When it comes to horror games, the main goal is to scare the players. The recent controversy surrounding Lethal Company’s decision to add an option to disable spiders has sparked a debate about the boundaries of horror game design. On one hand, there is a need for accessibility and accommodating individual needs, but on the other hand, removing horror elements can dilute the essence of the game itself. Some argue that horror games should evoke fear and discomfort, as these emotions are inherent to the genre. Like riding a roller coaster, if it’s not scary, it doesn’t fulfill its purpose. However, others believe that incorporating players’ fears and phobias can make games more accessible and enjoyable for a wider audience.
The challenge lies in determining where to draw the line. If game developers start adding accessibility options for every phobia and fear, it could become overwhelming and diminish the original design considerations. There are also questions about which fears are considered important to accommodate and which are not.

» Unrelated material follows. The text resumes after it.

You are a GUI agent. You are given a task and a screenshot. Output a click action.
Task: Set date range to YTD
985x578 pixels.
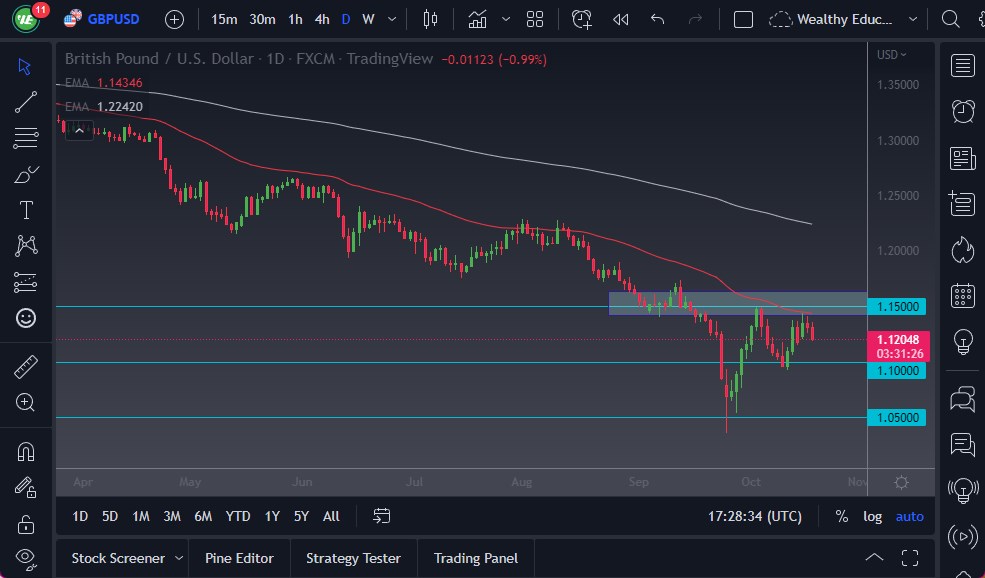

While accessibility is important, it’s equally crucial for players to have a choice in the games they play. If a horror game includes elements that trigger personal phobias, it may be worth exploring other genres of games. Checking reviews and content warnings that may cause discomfort can provide valuable insights into potential content that might evoke distress.
Maintaining integrity as game creators is key. By adding the option to disable horror elements, developers risk compromising the very essence they worked hard on. However, it’s worth noting that accessibility options have long been present in games, catering to various needs such as colorblind modes or mouse inversion.
Ultimately, finding a balance between accessibility and maintaining the integrity of horror games is a challenging task. Game developers must consider the impact of their decisions on overall gameplay and whether accommodating specific fears aligns with the original vision. By incorporating accessibility, developers can expand their audience, but they must carefully navigate the boundaries of individual needs while preserving the essence of their games.